Mitochondrial DNA Analysis of the Japanese Wolf (Canis Lupus Hodophilax Temminck, 1839) and Comparison with Representative Wolf and Domestic Dog Haplotypes (original) (raw)

INTRODUCTION

The Japanese wolf (Canis lupus hodophilax Temminck, 1893) has generally been considered to be extinct, with the last specimens recorded at Higashi-Yoshino village in Nara Prefecture in 1905. Stuffed animal specimens believed to be C. lupus hodophilax are stored at three academic institutes in Japan (Naora, 1965; Imaizumi, 1970a, 1970b; Miyamoto and Maki, 1983; Miyamoto, 1991; Tachi et al., 2002): the National Museum of Nature and Science, The University of Tokyo, and Wakayama University. In addition, a stuffed taxonomic type specimen of C. lupus hodophilax is stored in the Siebold Collection (Ph. F. von Siebold, 1796–1866) at the National Museum of Natural History, Leiden, Netherlands (Obara, 2002). Skeletal remains of the Japanese wolf have been found in archaeological sites dating from the Jomon Period (10,000 to 250 B.C) (Miyao et al., 1980; Naora, 1965; Shigehara and Hongo, 2000). Based on these findings, the Japanese wolf is thought to have had a wide distribution and to have been native to three of the main islands of Japan (Kyushu, Shikoku and Honshu), but not Hokkaido Island. However, the number of bone specimens tentatively identified as the Japanese wolf is limited, and only the three stuffed specimens in Japan and the one stuffed specimen in the Netherlands provide intact specimens for identification and analysis.

A number of osteological characters of the Japanese wolf have been investigated in order to distinguish it from Japanese native dogs (Canis lupus familiaris) (Naora, 1965; Imaizumi, 1970a, 1970b). The distinguishing characteristics (or combination thereof) of the skull of the Japanese wolf include 206.4 to 226.0 mm in total length, a well-developed auditory meatus external to the postglenoidal foramen, and an emarginated anterior border of the pterygoid fossa. In the mandible, M1 is relatively larger in the Japanese wolf than in any other canid species (Miyamoto and Maki, 1983). Similarly, skulls of a wild canine called Yama-lnu in local museums or personal collections in several districts of Honshu Island have been identified (Obara and Nakamura, 1992). The Yama-lnu has occasionally been confused with the Japanese wolf because of the osteological similarities between the two. Use of morphological characters alone is not sufficient to distinguish the Japanese wolf from large domesticated dogs such as the Akita breed. Thus, the taxonomic and phylogenetic relationships of the Japanese wolf are not clearly understood. Several questions regarding the relationships between the Japanese wolf and the Yama-lnu, and cross breeding between the Japanese wolf and native dogs, remain controversial.

Advances in DNA techniques in the field of ancient biology can now provide direct information on the phylogenetic relationships of extinct species of Canis (Okumura et al., 1999; Leonard et al., 2002). This information can be used in conjunction with simultaneously accumulated mitochondrial DNA (mtDNA) data from modern dogs and wolves (Okumura et al., 1996; Takahashi et al., 2002; Vila et al., 1997; Tsuda et al., 1997). DNA analysis provides an opportunity to improve the understanding of the taxonomic and phylogenetic relationships of the Japanese wolf.
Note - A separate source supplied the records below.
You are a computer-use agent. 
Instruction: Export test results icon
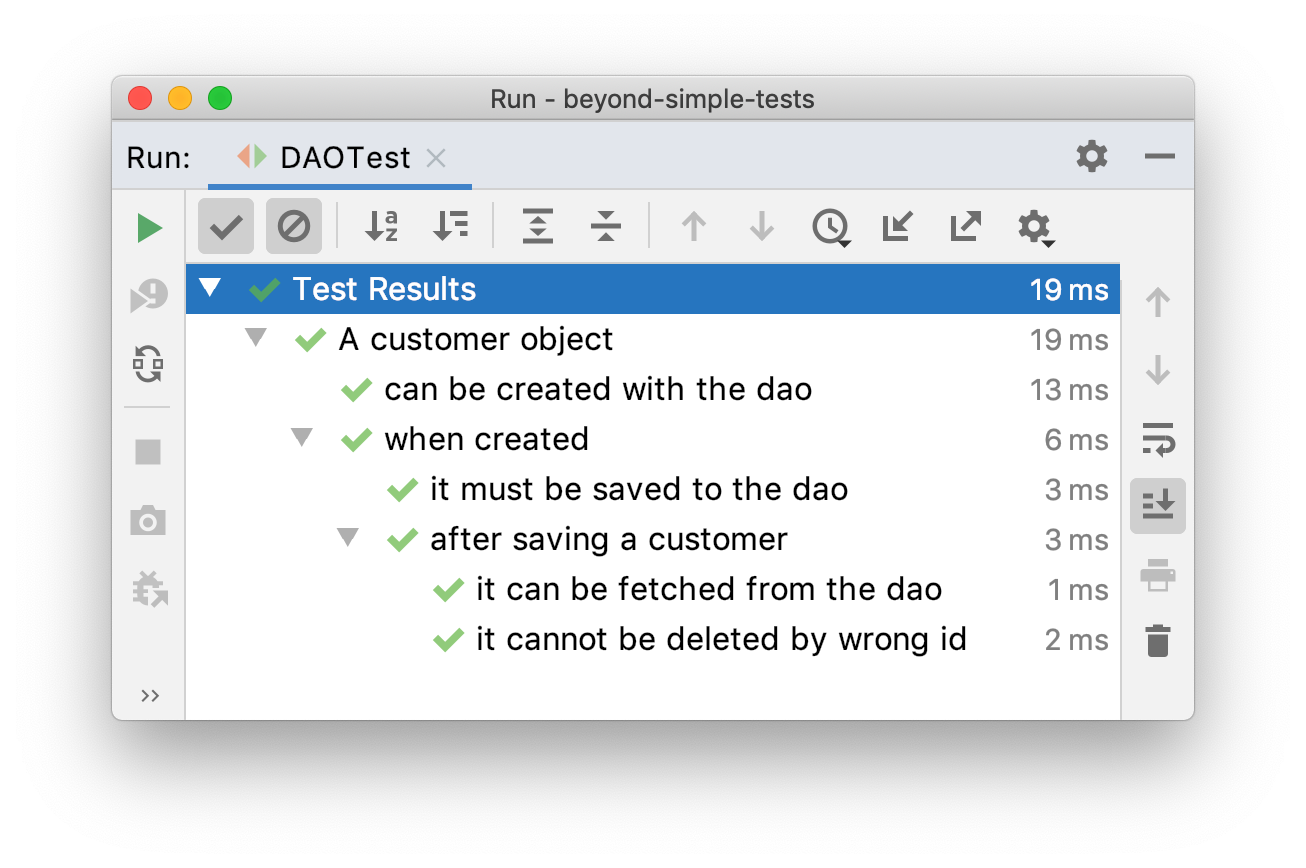coord(965,227)
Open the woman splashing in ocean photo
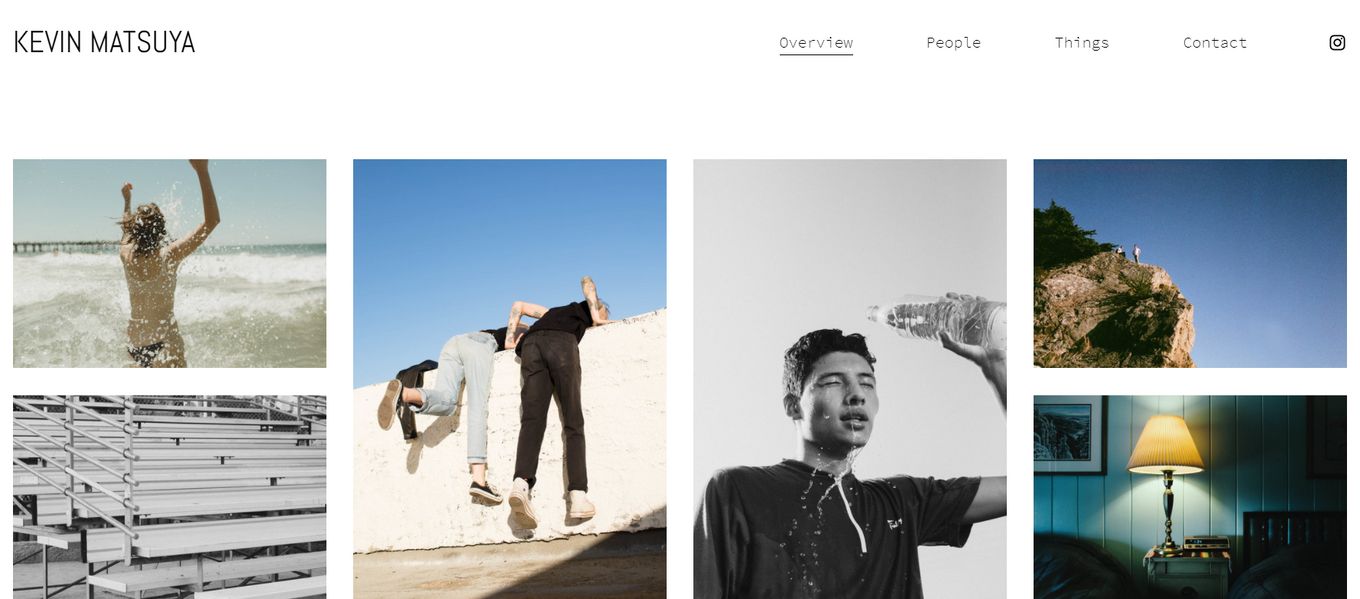Image resolution: width=1360 pixels, height=599 pixels. 169,263
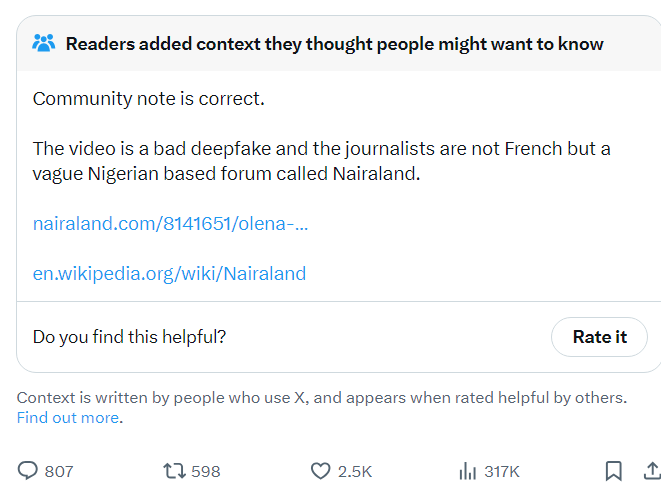Click the 'Readers added context' header text

click(x=335, y=44)

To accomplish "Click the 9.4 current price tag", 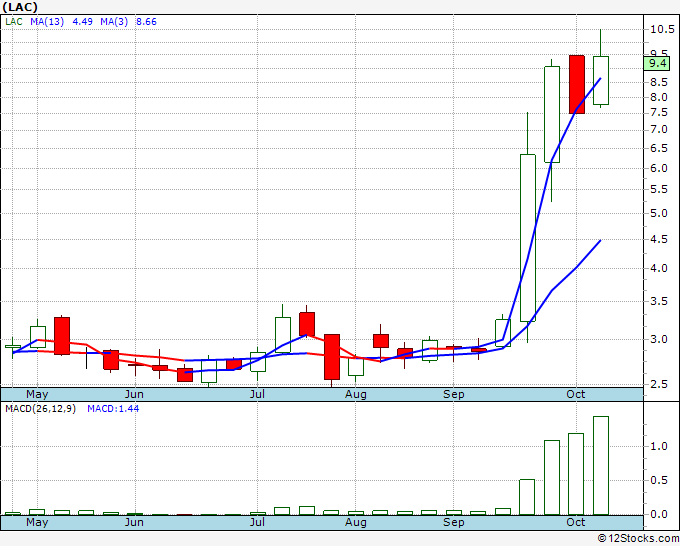I will click(657, 63).
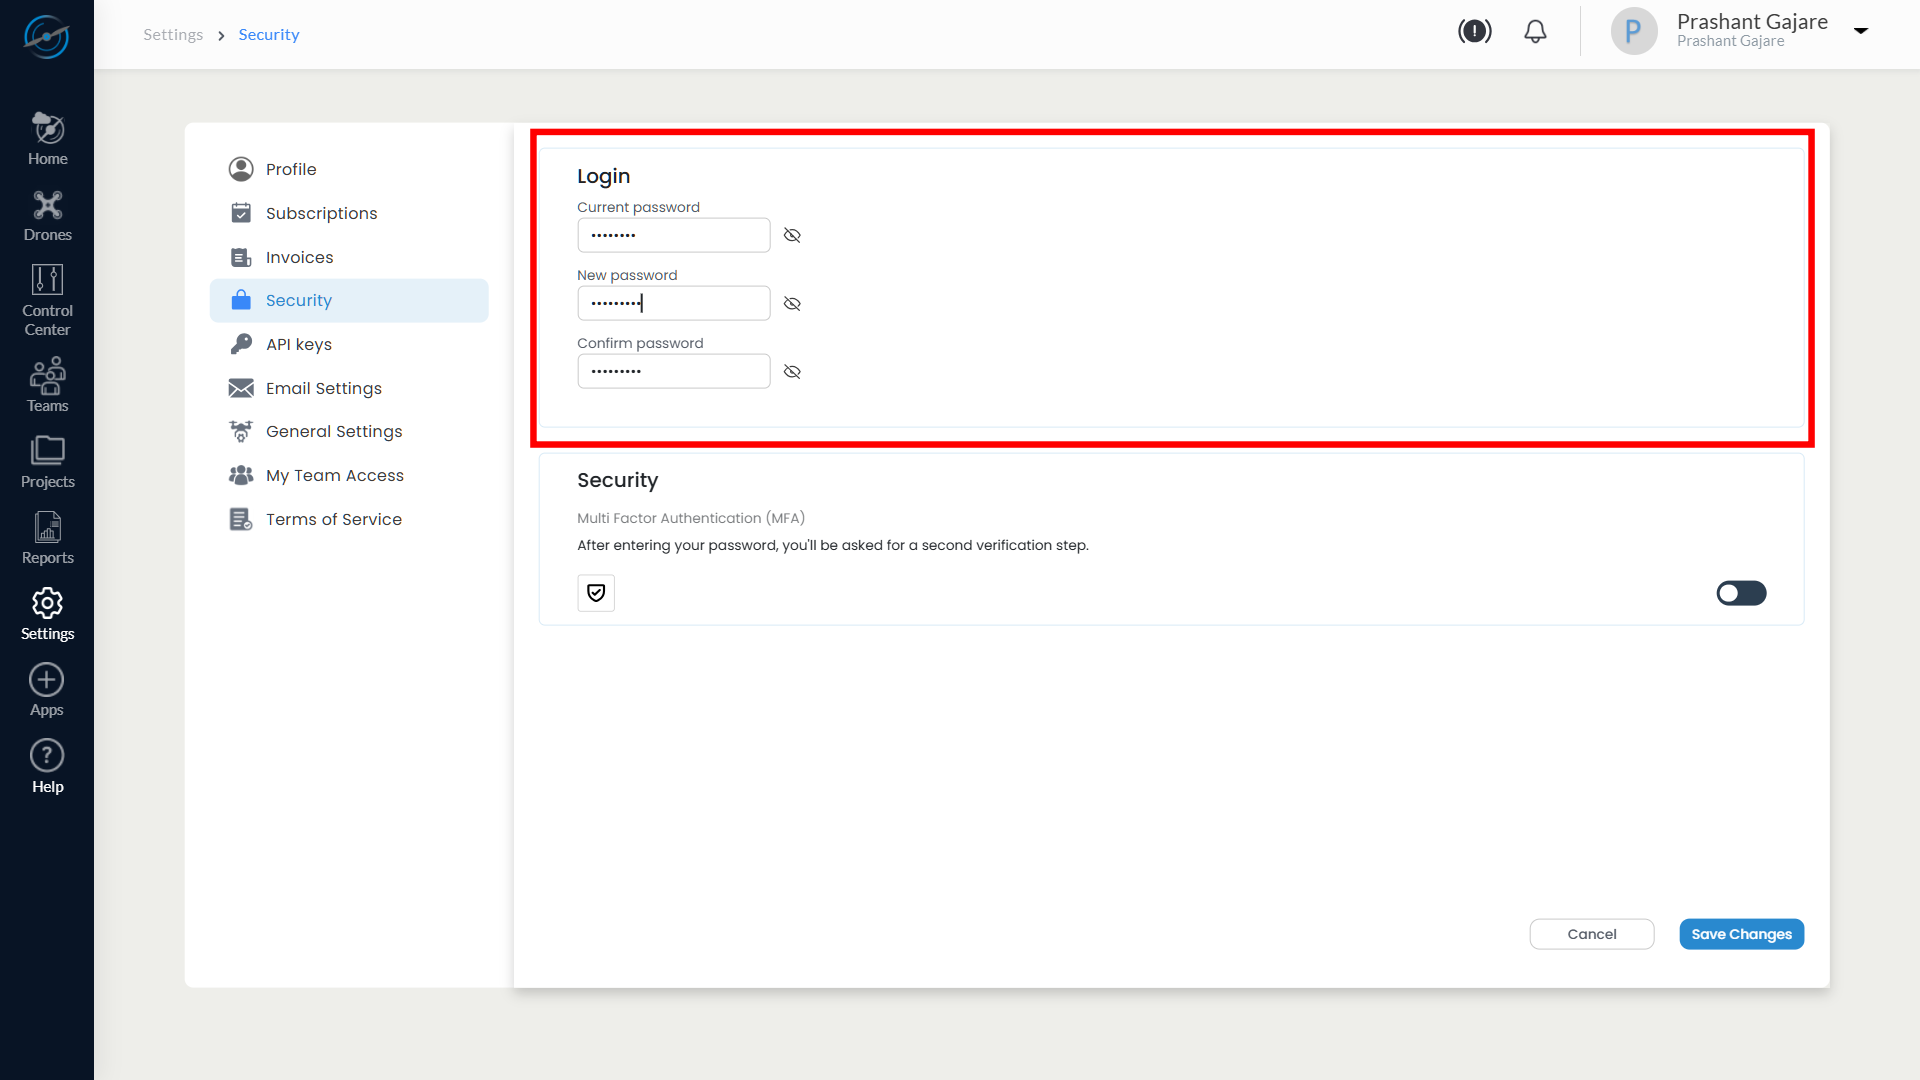This screenshot has height=1080, width=1920.
Task: Go to Teams in sidebar
Action: pos(47,385)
In this study, we made osteometrical measurements on Japanese wolf specimens from the University Museum, National and local museums, and personal and high school collections. In addition, we amplified mtDNA from the bones of ancient Japanese wolf specimens using PCR, and used sequences from the mtDNA D-loop control region to analyze the phylogenetic relationship among the Japanese wolf, modern Japanese dogs, and the continental wolf.

MATERIALS AND METHODS

Japanese wolf samples and morphological measurements

Nine ancient wolf specimens (Nos. 242–250) and two wolf specimens (Canis lupus chanco) (Wolf251 and Wolf252) in the Hasebe Collection at the University of Tokyo Museum were used in this study (Table 1). The Hasebe Collection holds the skeletons of dogs and wolves collected by Dr. Kotondo Hasebe from Japan and neighboring islands from before to after the Second World War (Shigehara, 1986). The nine ancient specimens are from archaeological sites of six prehistoric periods as described by Shigehara (1986). The two wolf specimens (Wolf251 and Wolf252) are thought to be C. lupus chanco, but the collection sites and the dating to period are not exact. Eight Japanese wolf specimens (JW229, JW237, JW239, JW240, JW255, JW257, JW258 and JW259) from distinct sites and periods that were stored in several museums or personal collections were also used in this study (Table 1). Fourteen major features of the cranium and mandible of the bone specimens were measured to the nearest 0.1 mm with a Vernier caliper (Saito, 1963; Shigehara, 1986).

DNA extraction

DNA was extracted from the nine ancient specimens, the two C. lupus chanco specimens in the Hasebe Collection, and the eight Japanese wolf specimens (Table 1), according to methods described by Okumura et al. (1999). The outer layers of bone were removed by scraping with a sterile razor blade. Bone powder (0.1 to 0.3 g) was obtained from the specimens by using an electric drill, suspended in 10 ml of 0.5 M ethylenediamine tetraacetic acid (EDTA) at pH 7.0, and rotated for decalcification. After centrifugation, the pellet of bone powder was collected and repeatedly decalcified by washes with 10 ml of 0.5 M EDTA until the supernatant was clear. The bone powder sample was then treated for 24 hr with 5 ml of 0.5 M EDTA with proteinase K (300 µg/ml) and N-lauryl sarcosine (0.5%). The samples were centrifuged at 3,000 rpm for 10 min, and the supernatant containing the ancient DNA was extracted twice with phenol, once with chloroform:phenol (1:1), and once with chloroform to remove protein. The supernatant was concentrated by using a Centricon 30 spin column (Amicon, Beverly, MA) and was washed with distilled water. The extracted DNA samples (about 50 µl) were used directly for PCR. Precautions were taken to prevent contamination with DNA from modern dogs, and all ancient DNA was handled in a biohazard hood with a ventilation system, as described by Okumura et al. (1999).

Table 1.

Characteristics of the Japanese wolf and ancient wolf specimens, and mtDNA amplification outcomes.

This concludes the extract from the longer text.